### Source material
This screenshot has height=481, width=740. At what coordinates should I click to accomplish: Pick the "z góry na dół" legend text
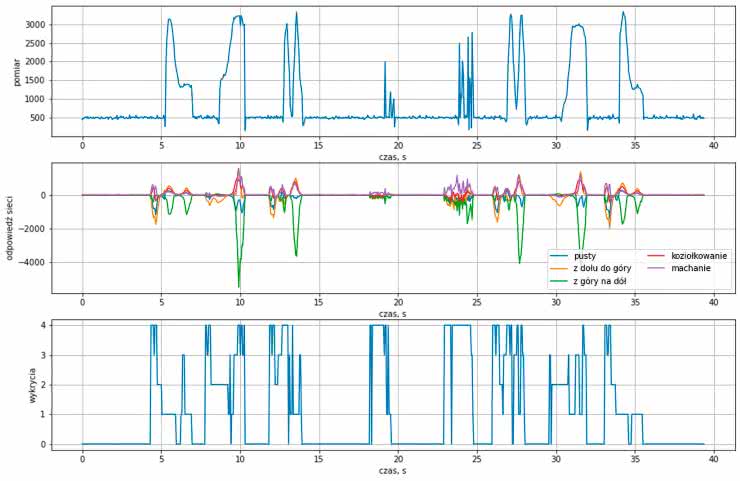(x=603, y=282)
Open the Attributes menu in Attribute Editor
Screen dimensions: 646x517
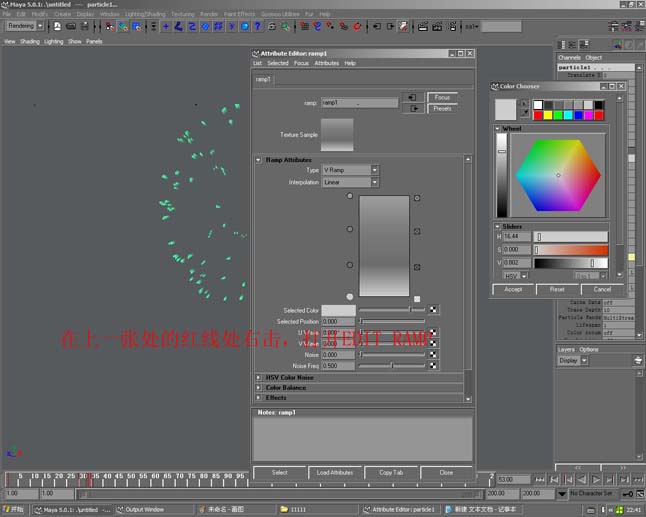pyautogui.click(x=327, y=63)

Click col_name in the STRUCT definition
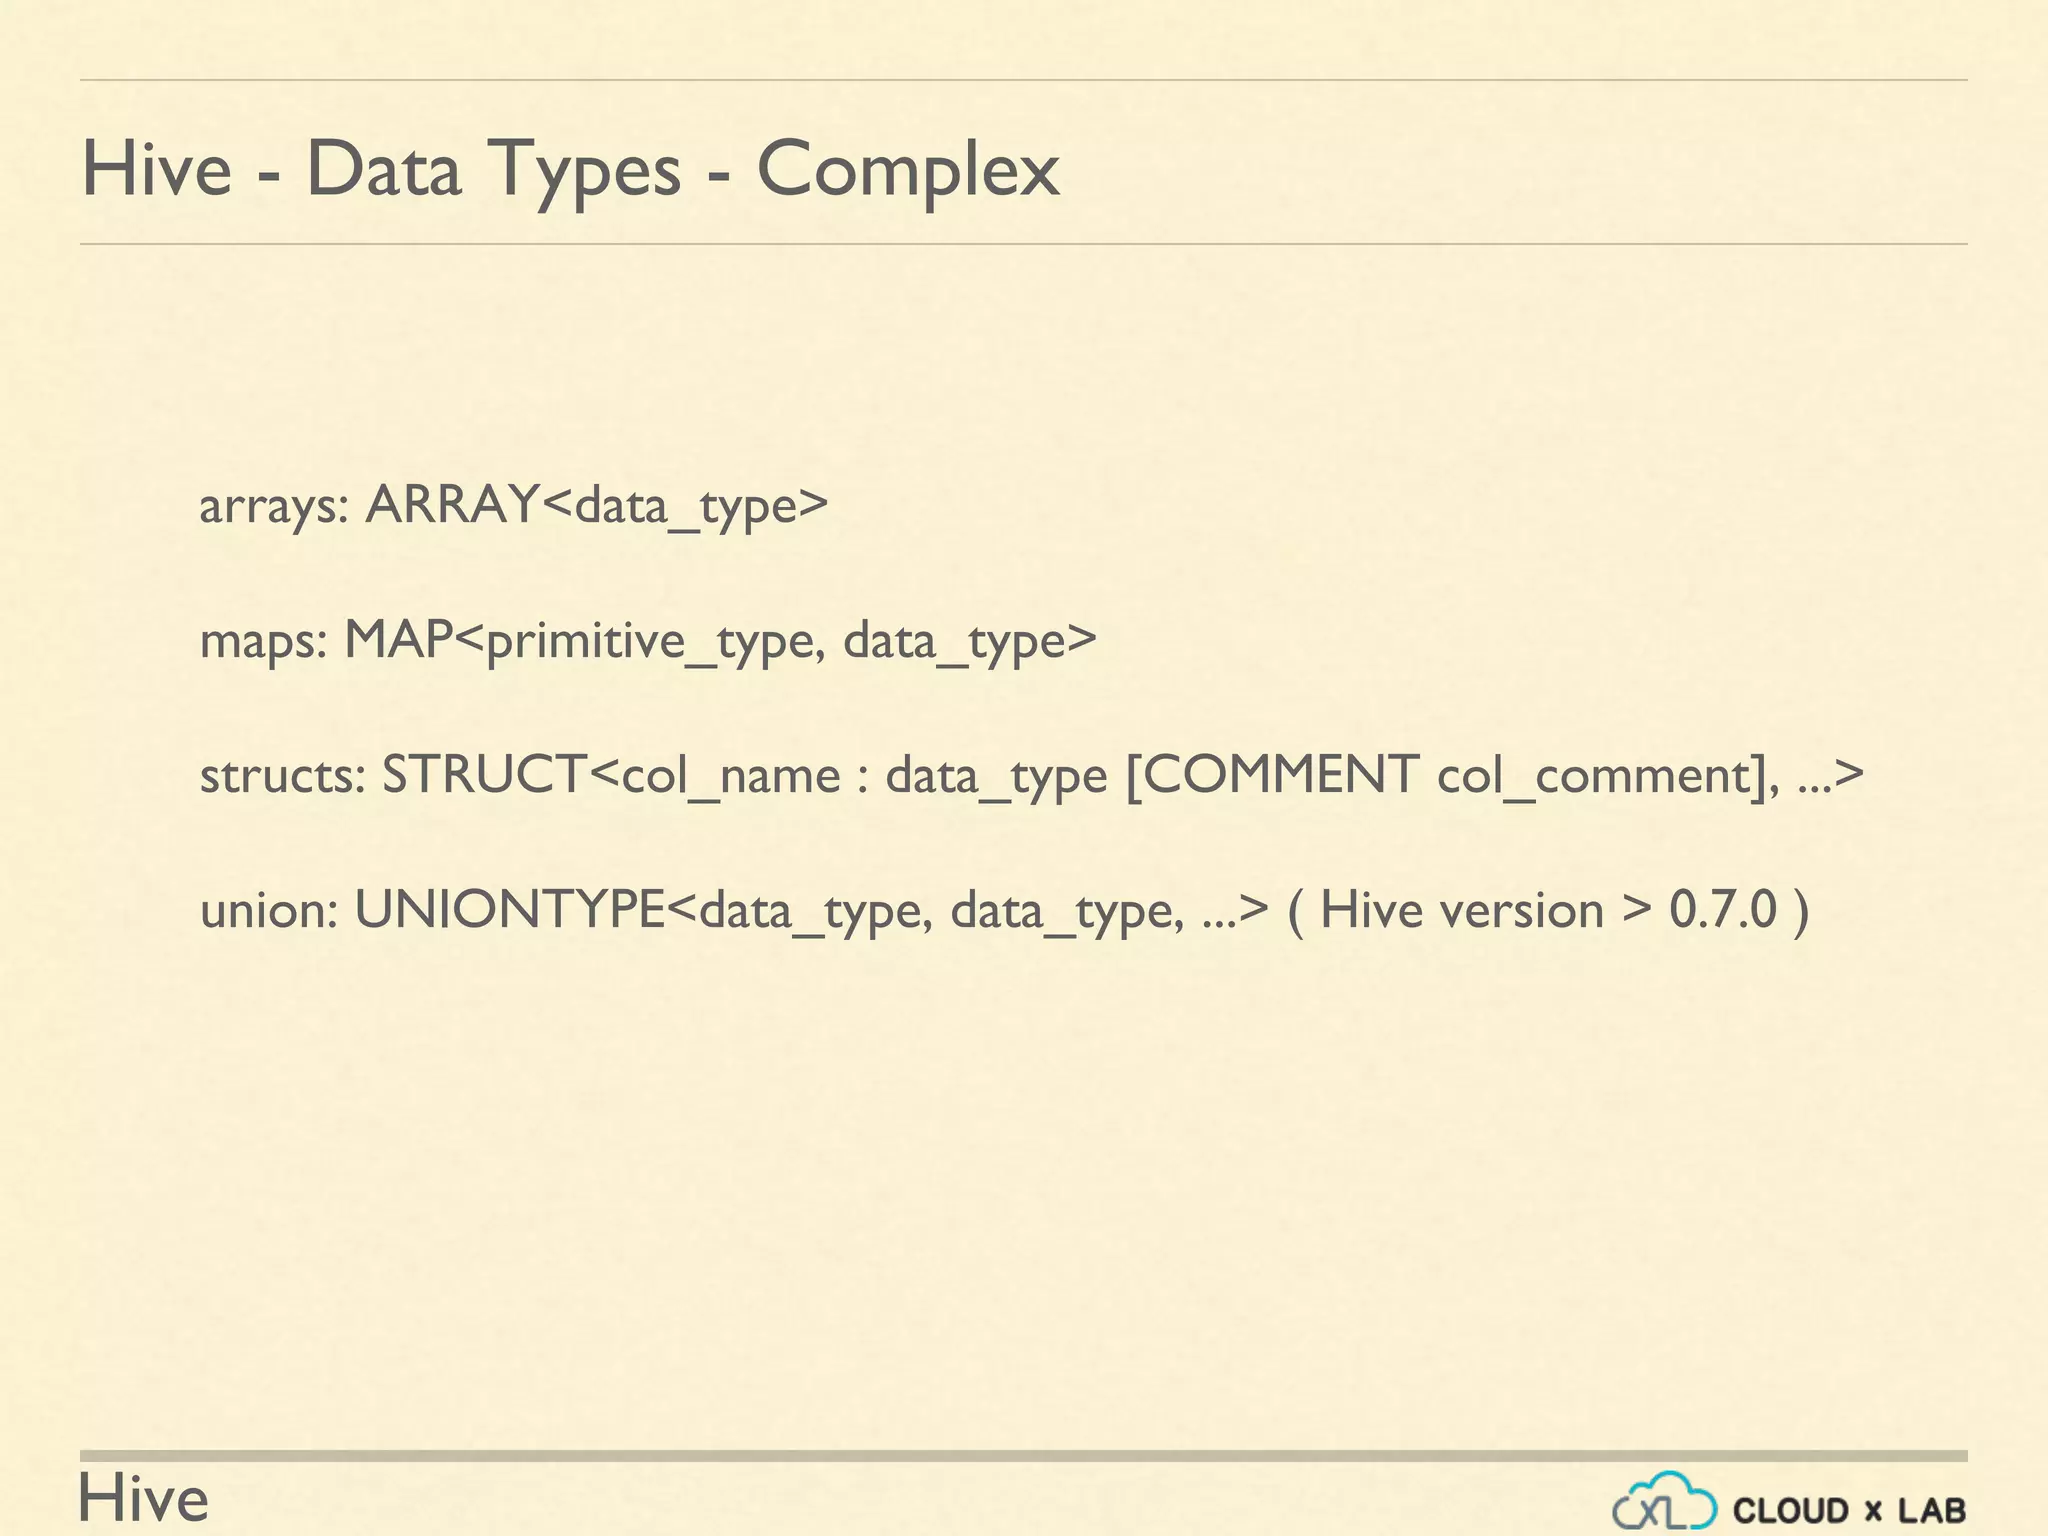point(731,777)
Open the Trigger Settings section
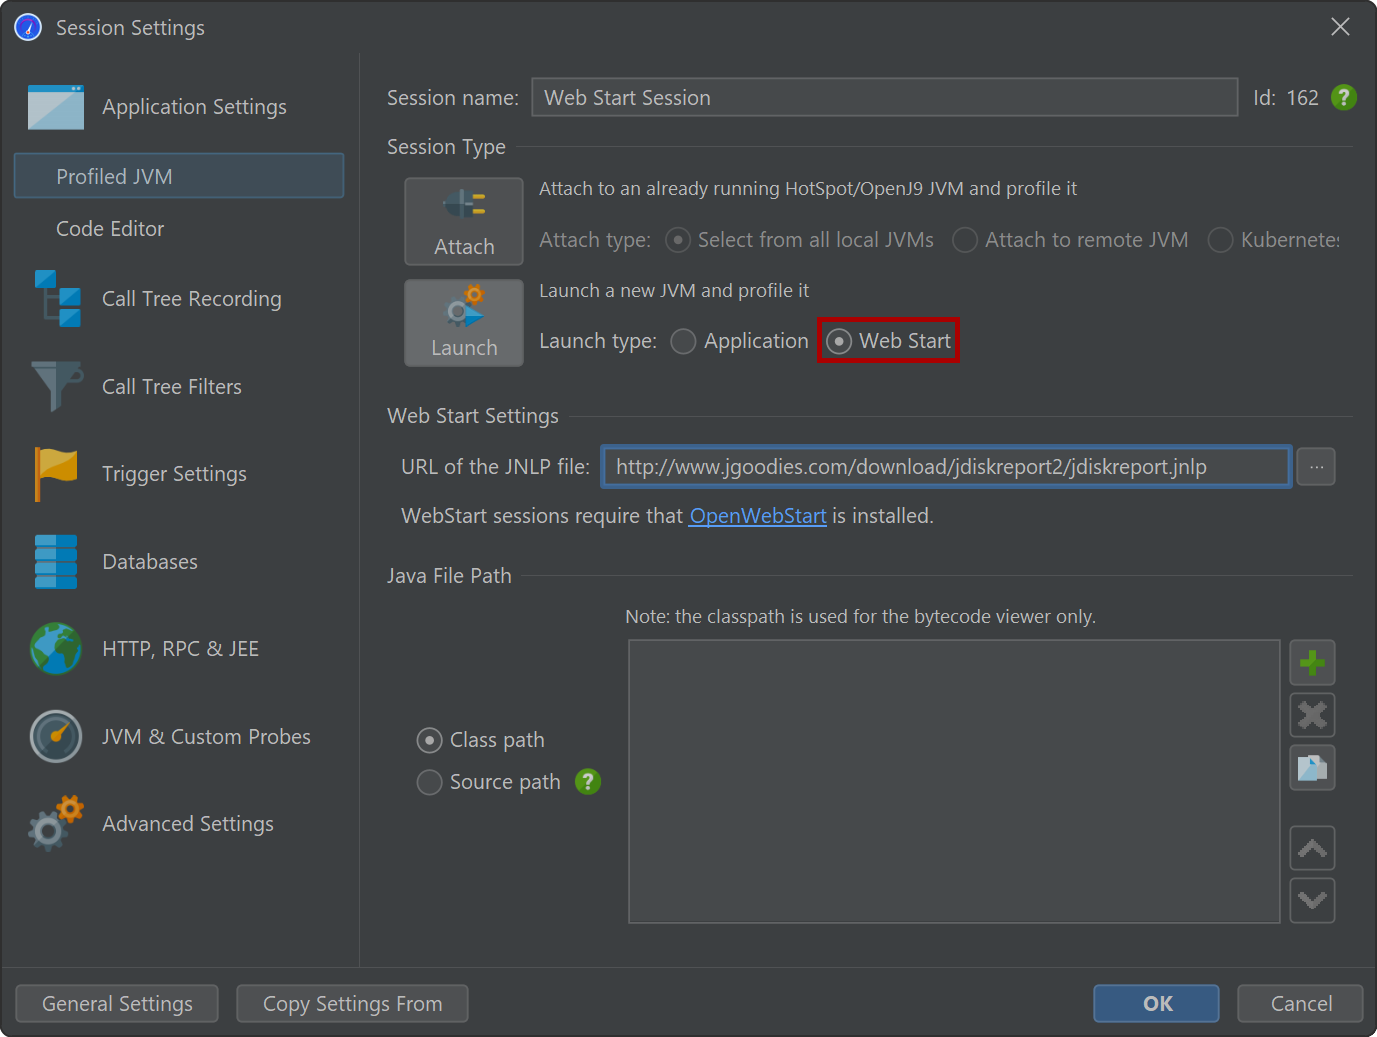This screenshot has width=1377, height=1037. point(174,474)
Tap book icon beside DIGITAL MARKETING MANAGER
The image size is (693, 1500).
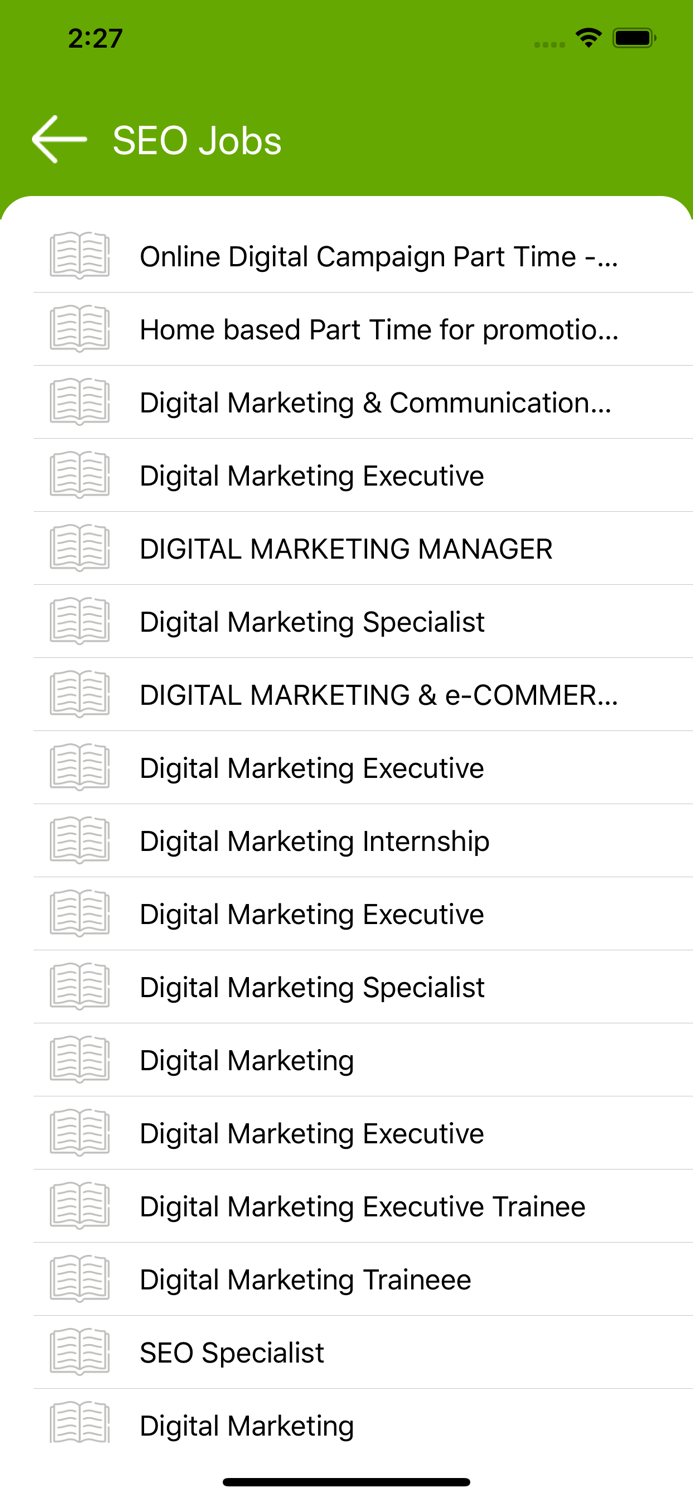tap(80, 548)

### Work instructions
Set the entire listing down again, exact in every line, without any pictures.

### Task solution
This screenshot has height=481, width=740. At what coordinates should I click to accomplish: Pick the "z góry na dół" legend text
(x=603, y=282)
Open the Attributes menu in Attribute Editor
Screen dimensions: 646x517
pyautogui.click(x=327, y=63)

Click col_name in the STRUCT definition
point(731,777)
Open the Trigger Settings section
This screenshot has width=1377, height=1037. point(174,474)
Tap book icon beside DIGITAL MARKETING MANAGER
The image size is (693, 1500).
tap(80, 548)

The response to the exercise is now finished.